In a recent publication in Nucleic Acids Research, J. Malina et al. evaluated three enantiomeric pairs of Fe(II) metallohelices as nonviral DNA vectors for gene delivery. Using GelRed® in a gel retardation assay, they evaluated the DNA condensing ability of the Fe metallohelices. Results show all three metallohelices effectively reduced the amount of free DNA in the gel.

The authors then measured the efficiency of cellular uptake by treating HEK293 cells with a mixture of metallohelices and plasmid DNA prestained with GelRed®. Multitudinous red fluorescent spots were observed during confocal microscopy, confirming the successful cellular uptake of the vectors. Lastly, the authors conducted transfection studies on HEK293 cells using a GFP reporter gene to further evaluate the metallohelix gene delivery vectors. Fluorescence microscopy analysis demonstrated 2 out of the 3 enantiomer pairs yielded substantial numbers of GFP-positive cells, confirming successful transfection.
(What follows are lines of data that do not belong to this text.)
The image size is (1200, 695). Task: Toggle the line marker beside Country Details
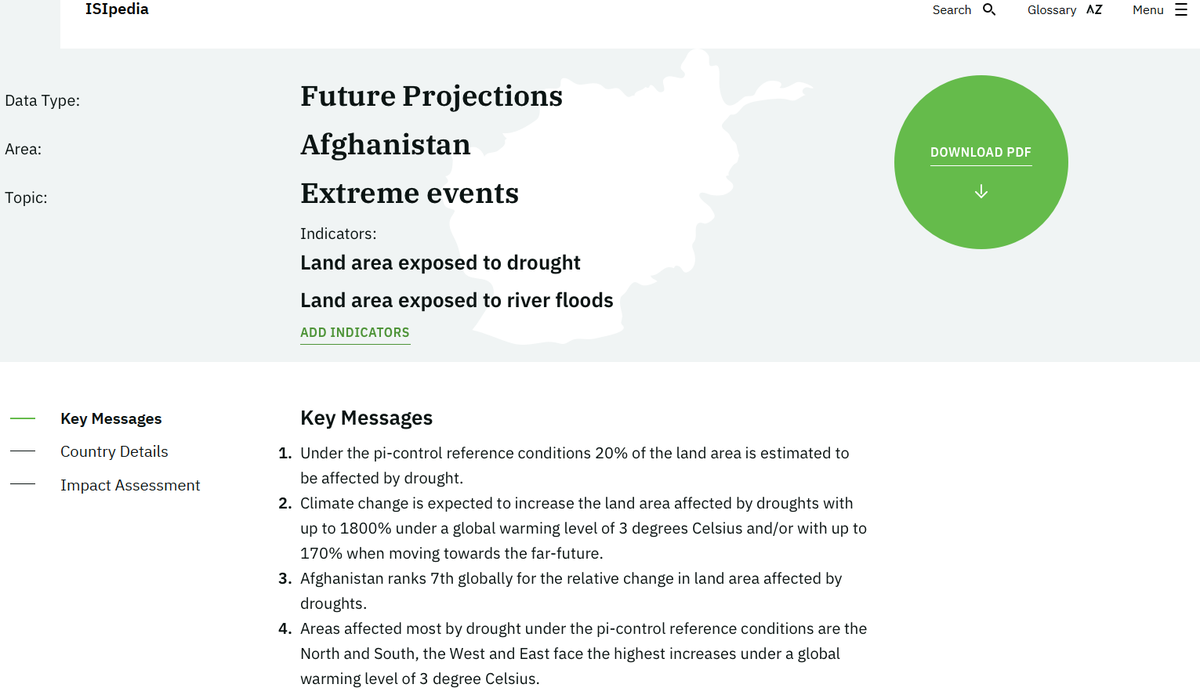[x=22, y=451]
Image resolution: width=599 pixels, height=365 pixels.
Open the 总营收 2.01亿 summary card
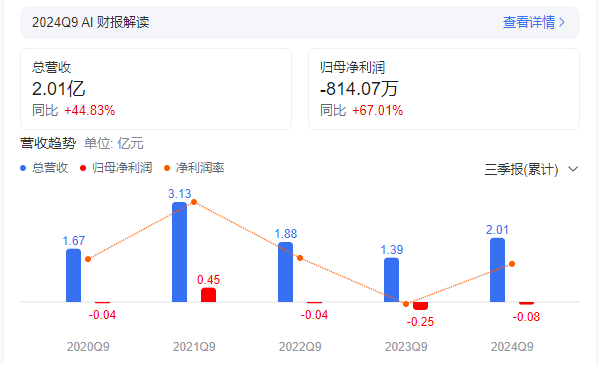[x=156, y=89]
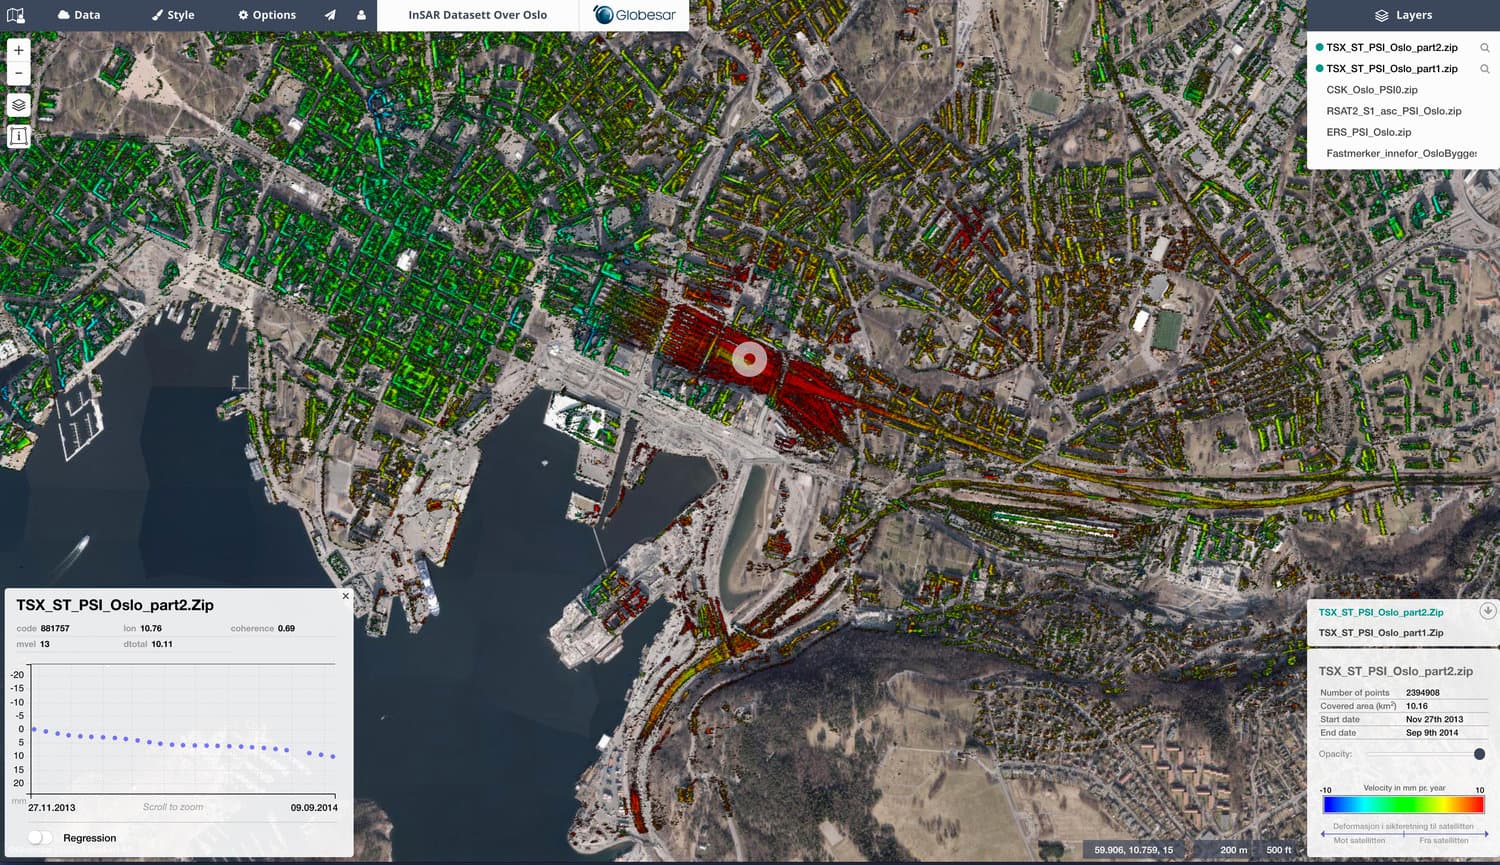1500x865 pixels.
Task: Toggle the Regression switch in chart panel
Action: [x=38, y=838]
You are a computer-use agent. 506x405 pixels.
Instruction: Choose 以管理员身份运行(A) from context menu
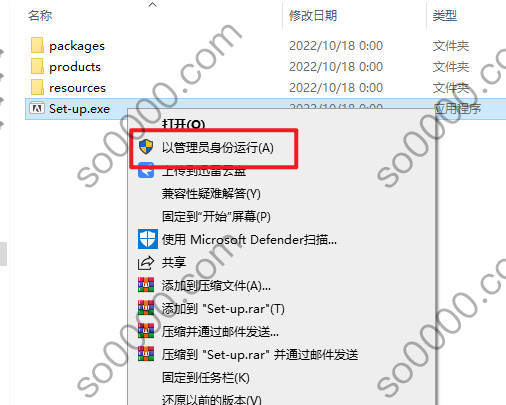click(x=218, y=147)
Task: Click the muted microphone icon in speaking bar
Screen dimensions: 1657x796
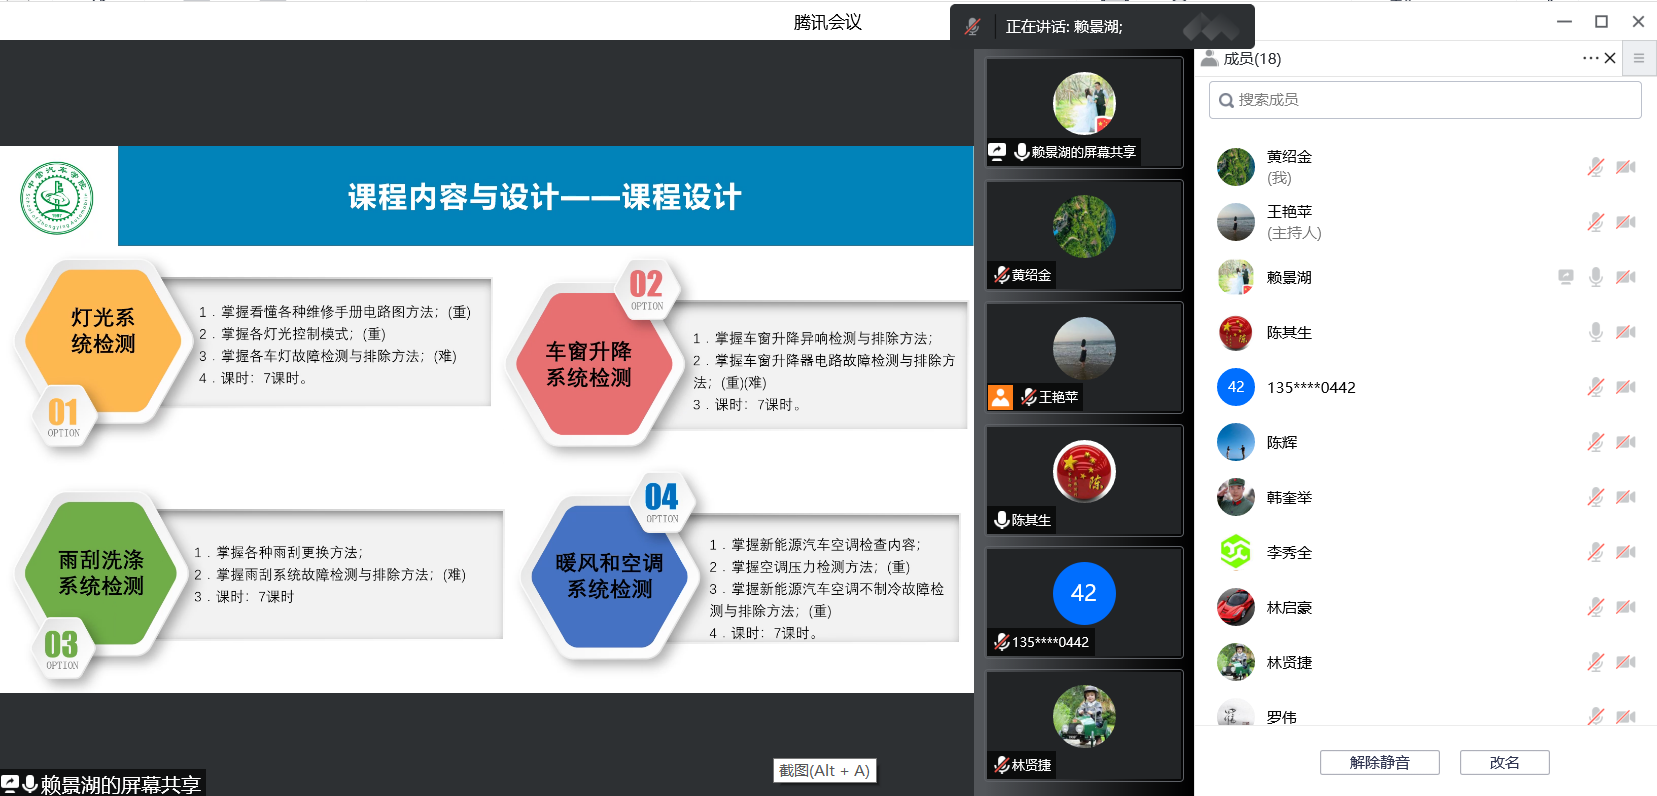Action: click(x=972, y=27)
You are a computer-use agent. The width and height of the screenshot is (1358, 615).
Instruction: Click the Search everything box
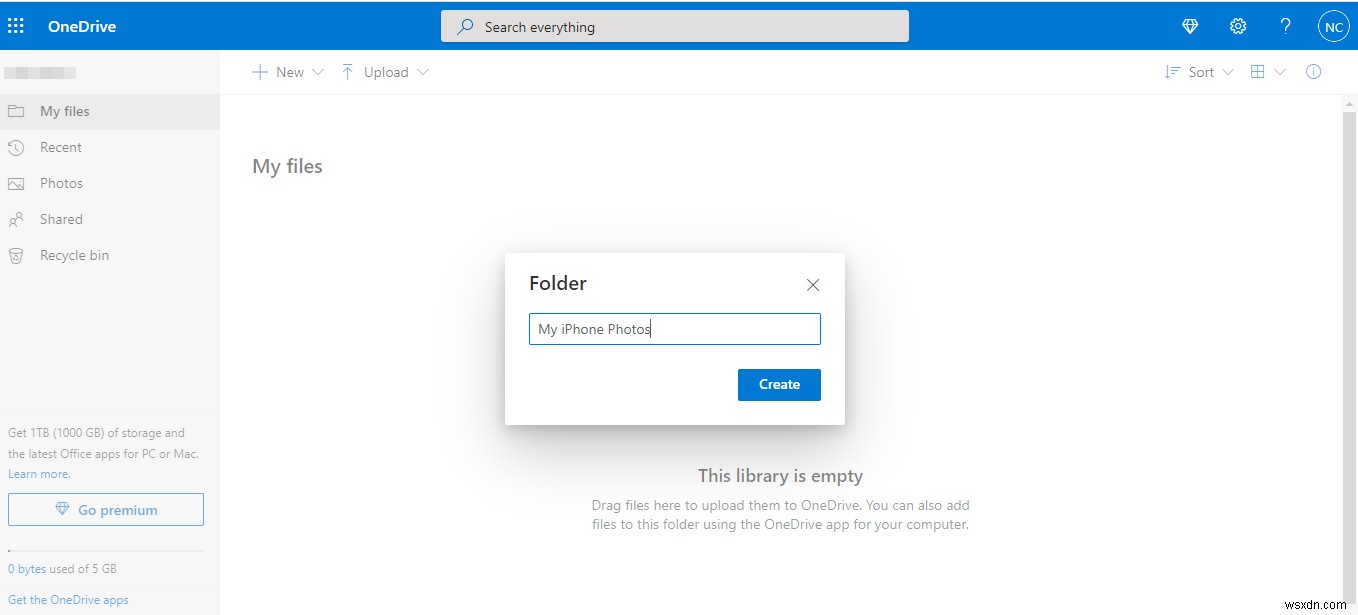[x=674, y=26]
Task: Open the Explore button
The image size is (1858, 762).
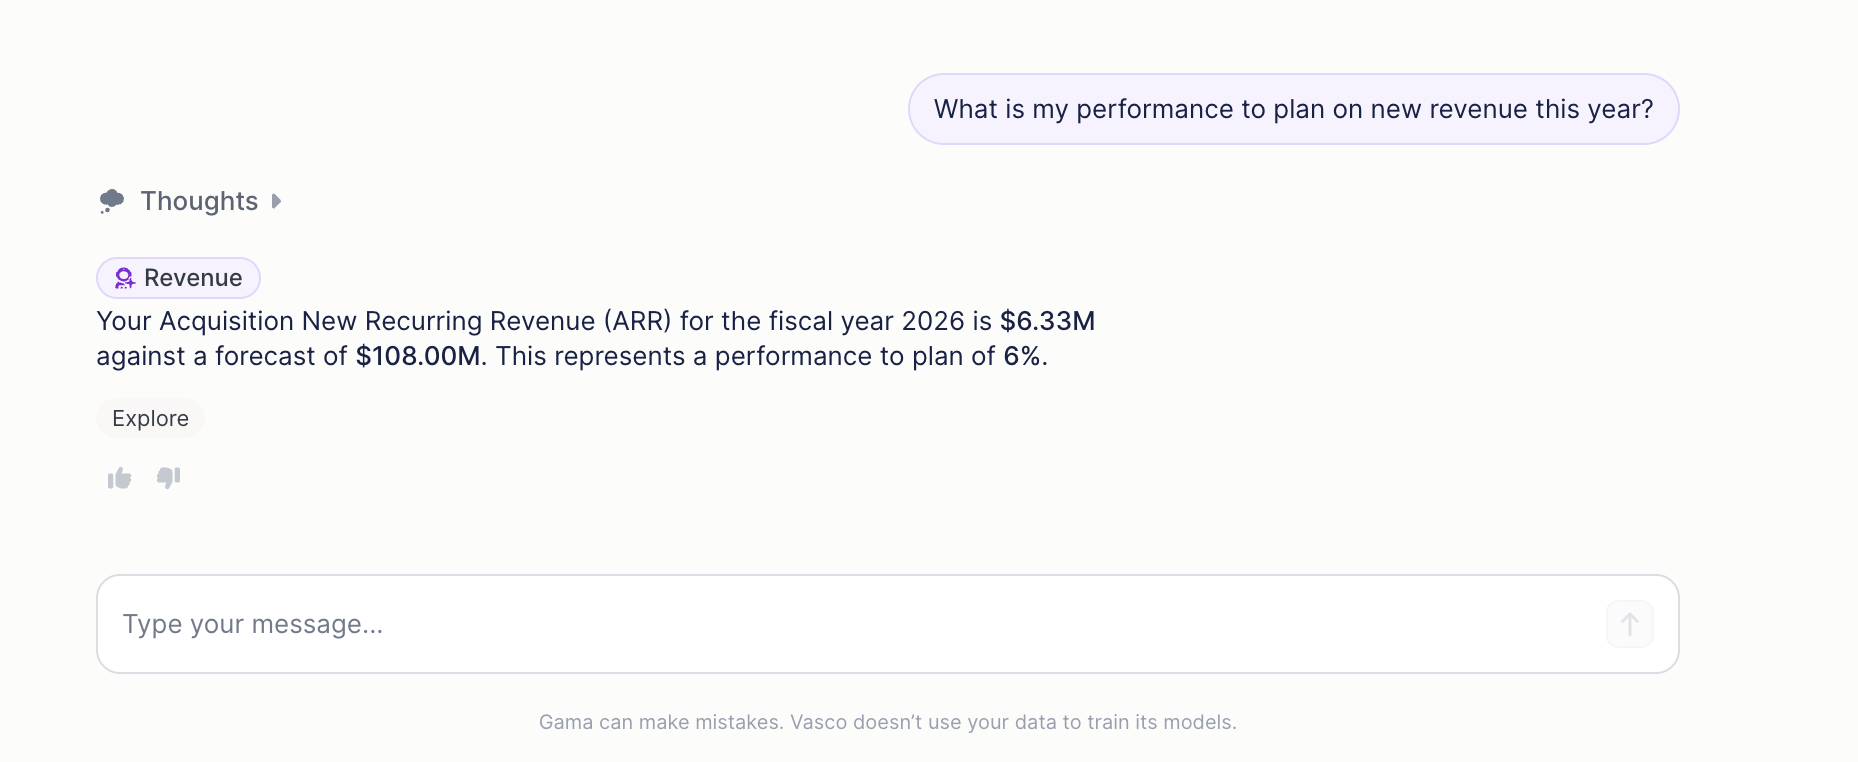Action: pos(150,418)
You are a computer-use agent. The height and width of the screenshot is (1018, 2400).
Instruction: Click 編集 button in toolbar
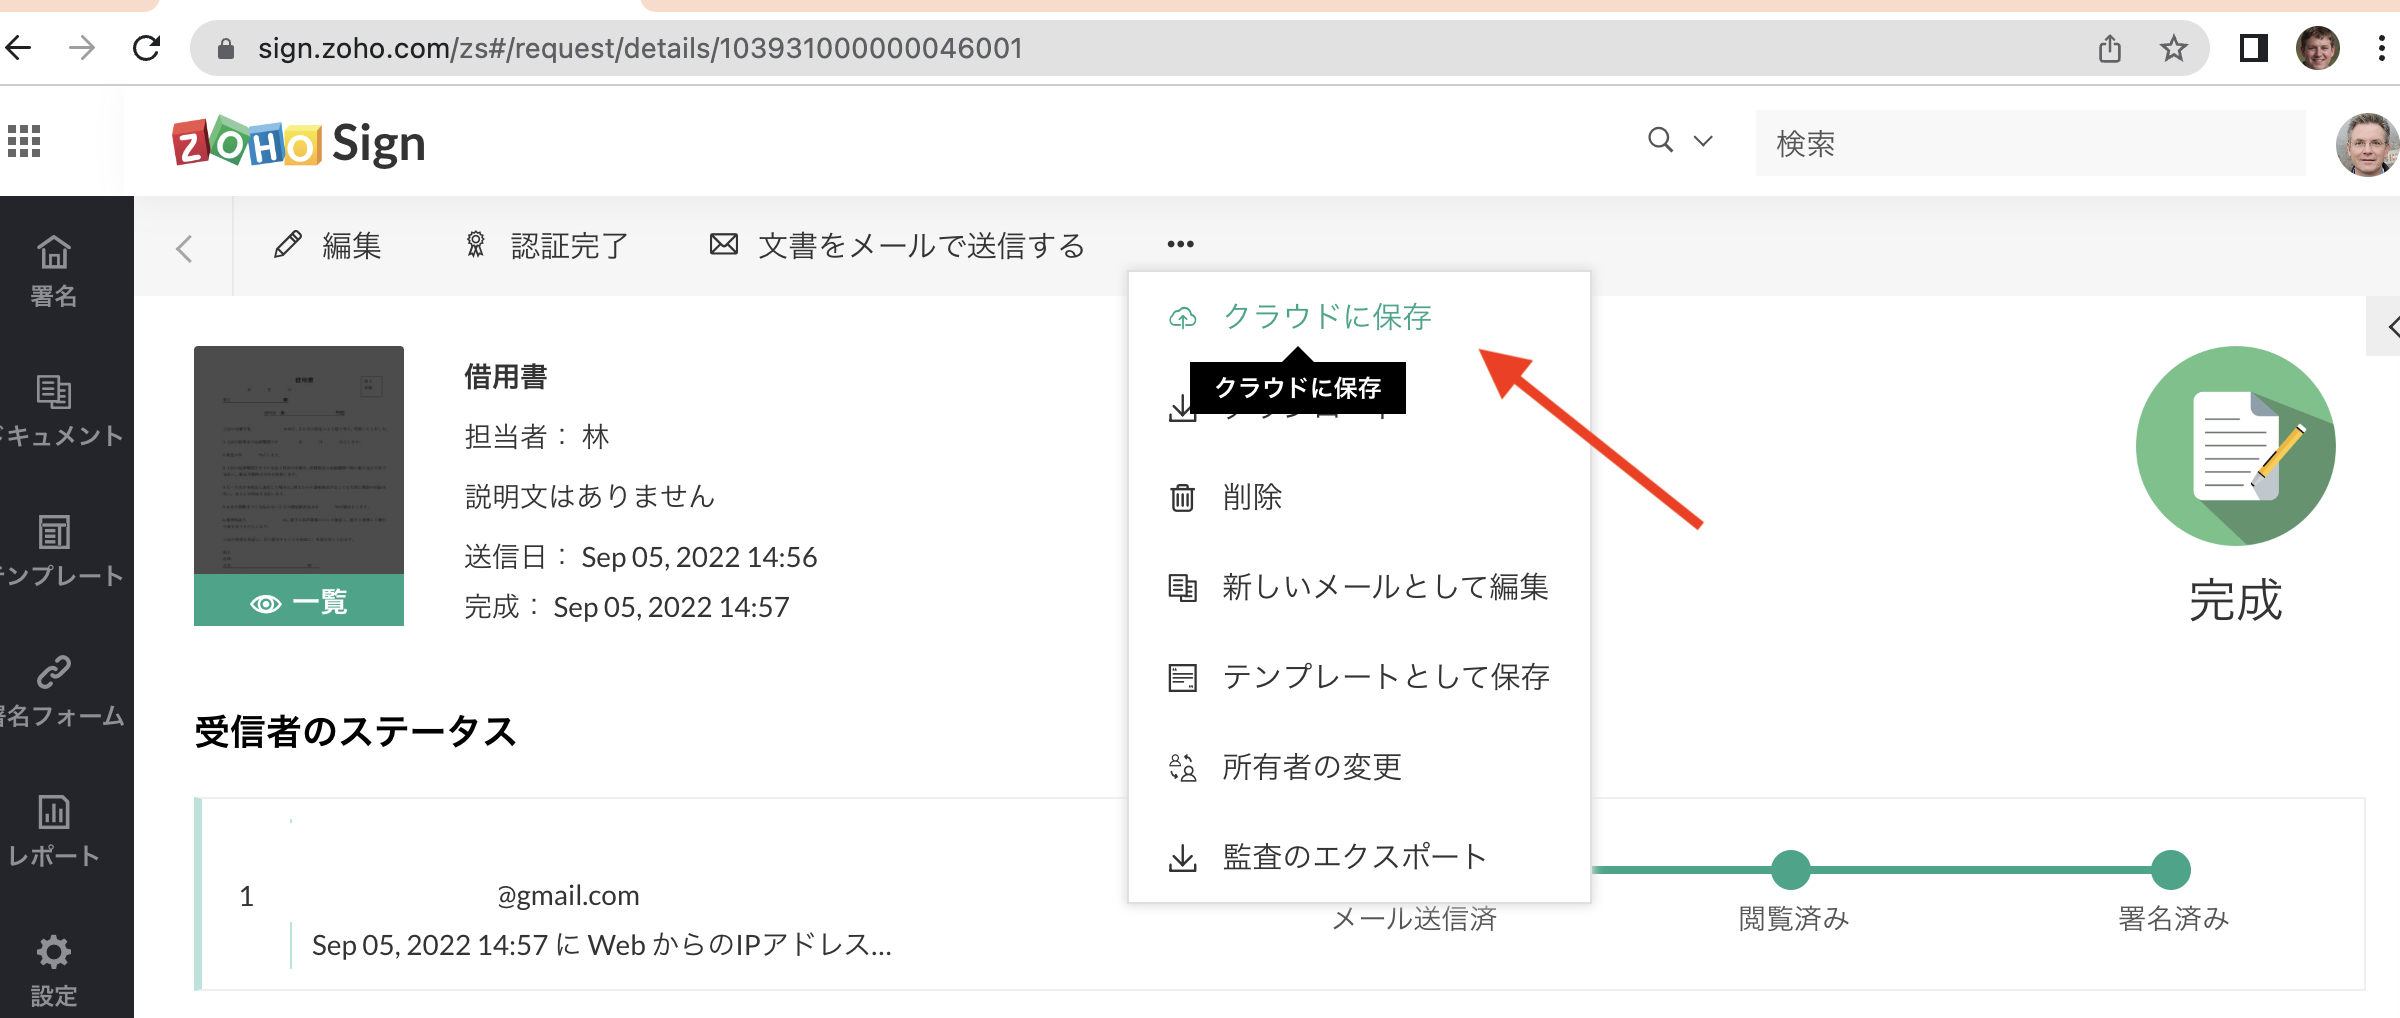pos(328,245)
These findings indicate that Fe(II) metallohelices are suitable as DNA transfection agents for efficient gene delivery. Further studies on the design of these systems may lead to improved delivery of gene therapy treatments.

Monitoring of cellular uptake of DNA condensates. Plasmid gWiz-GFP was incubated with individual metallohelices at 1:0.8 DNA base:metallohelix ratio for 15 min. The DNA was then stained with GelRed and incubated with HEK 293 cells for 120 min. The cells were counter-stained with DAPI. (A) Λ-1, (D) Δ-1, (B) Λ-2, (E) Δ-2, (C) Λ-3 and (F) Δ-3; scale bar: 25 μm. Credit: J. Malina, et al. https://doi.org/10.1093/nar/gkab1277 reproduced under the Creative Commons license.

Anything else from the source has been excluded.